It's never quite as simple as at least I thought at first, because the controls all interact with each other. I hope this isn't egg sucking advice, but the trap I've fallen into is to think is thinking that because I draw it all in a neat row from left to right the signal will go like that. Well it will, but it will also go backwards and round the houses, because the signals aren't electronically separated. So although you have individual tone controls on each pickup, in fact all the tone controls affect all the pickups to a greater or lesser amount, and the volume settings can also affect the tone. This makes my head hurt so much trying to figure it out I've given up and just have one tone control on my guitars!

Thus the order you have things in makes a big difference. If things are in the order pickup -> vol -> tone -> switch then each tone control affects the sound on all pickups while its switch is on, even if the volume on that pickup is turned down to 0. If you have order pickup -> tone -> vol -> switch then the tone control won't affect the other pickups when it's volume is 0, but still will as the volume is turned up.
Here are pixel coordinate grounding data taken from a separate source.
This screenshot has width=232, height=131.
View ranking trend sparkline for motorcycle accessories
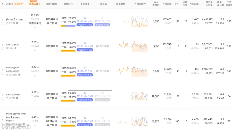coord(122,70)
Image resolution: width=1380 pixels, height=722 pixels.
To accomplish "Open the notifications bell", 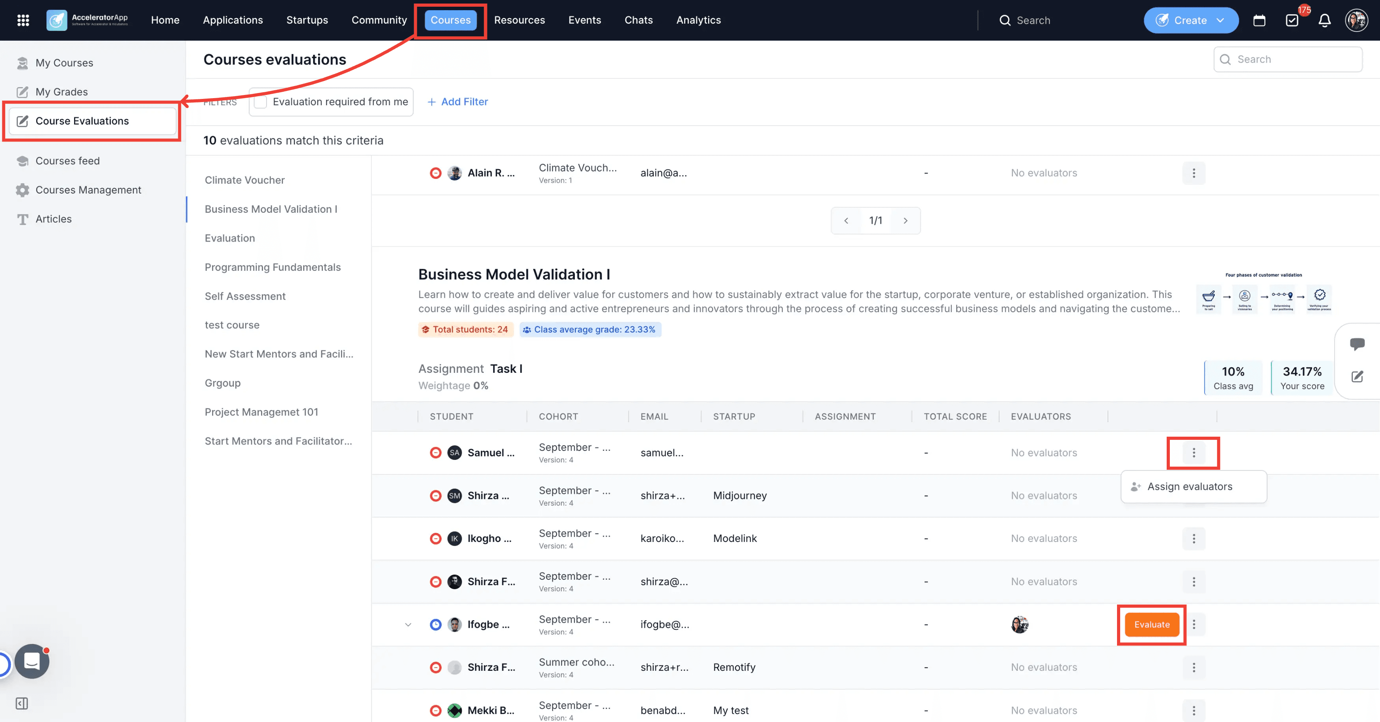I will 1324,20.
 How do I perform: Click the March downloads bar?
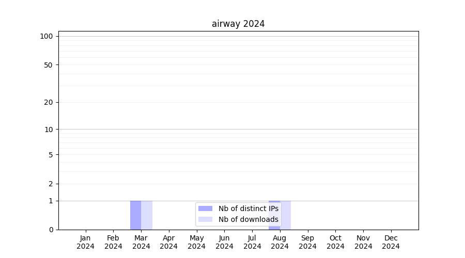[x=147, y=215]
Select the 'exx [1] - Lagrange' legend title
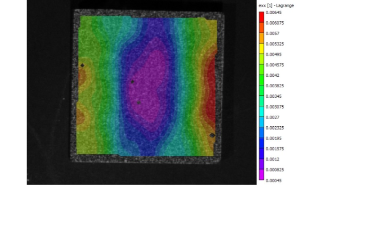365x233 pixels. click(x=276, y=6)
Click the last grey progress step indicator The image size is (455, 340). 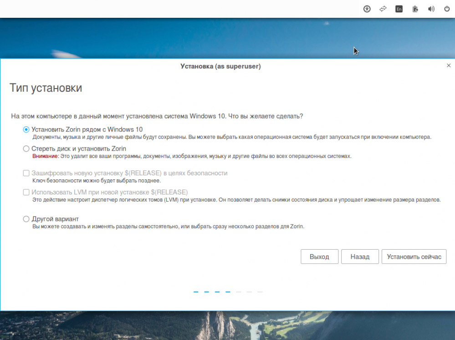(x=260, y=292)
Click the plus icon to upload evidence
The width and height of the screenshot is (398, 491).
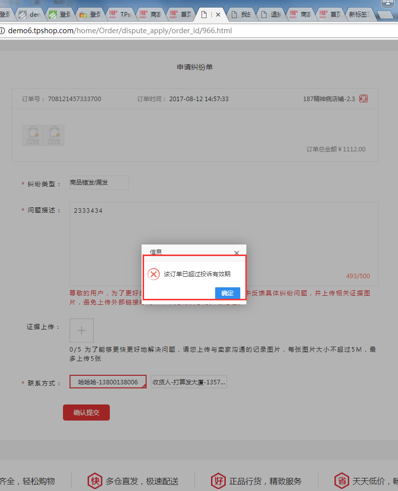[x=82, y=331]
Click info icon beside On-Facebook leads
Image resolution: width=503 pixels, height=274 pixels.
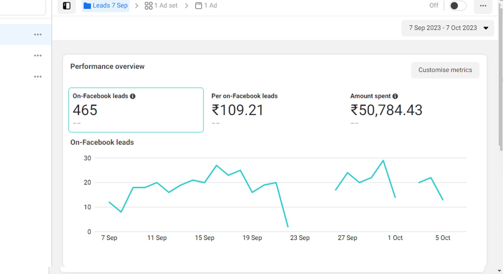133,96

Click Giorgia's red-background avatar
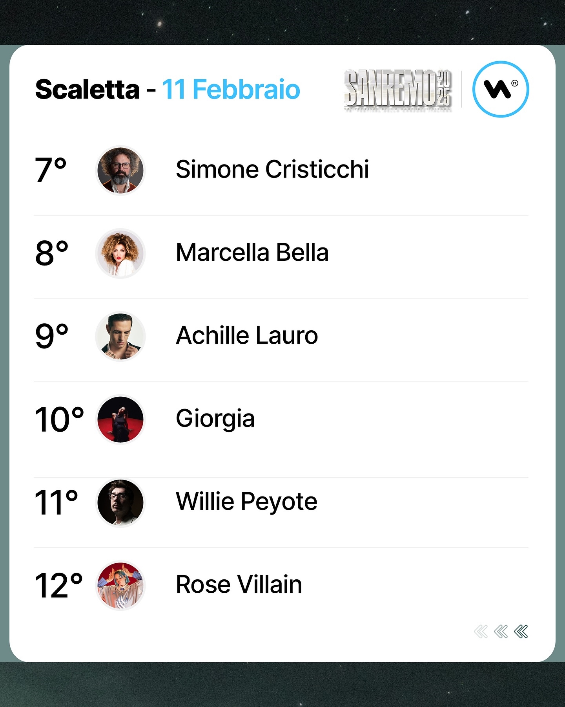(120, 419)
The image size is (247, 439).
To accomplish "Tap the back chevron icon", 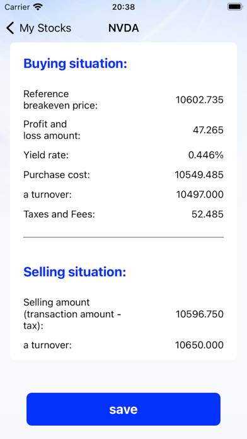I will tap(10, 28).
Practically speaking the takeaway is that you can't have a big treble cut on one pickup and full treble from another. How much this is an issue is down to you. It hurts my sense of order, but great guitarists have been getting great sound out of guitars with multiple tone controls since they were invented without giving a damn about how the knobs interact, just twiddling until the sound was right. It gets even worse if you throw phase and coil tap in the mix.

At the moment I've gone off complex multi switch wiring a bit. Too many of the combinations didn't seem to offer much. I suppose in an ideal world I'd build a new guitar with a temporary setup so I could try every possible combination, then simplify it so only the good ones were left, but I'm not disciplined enough or for that matter enthusiastic enough about soldering...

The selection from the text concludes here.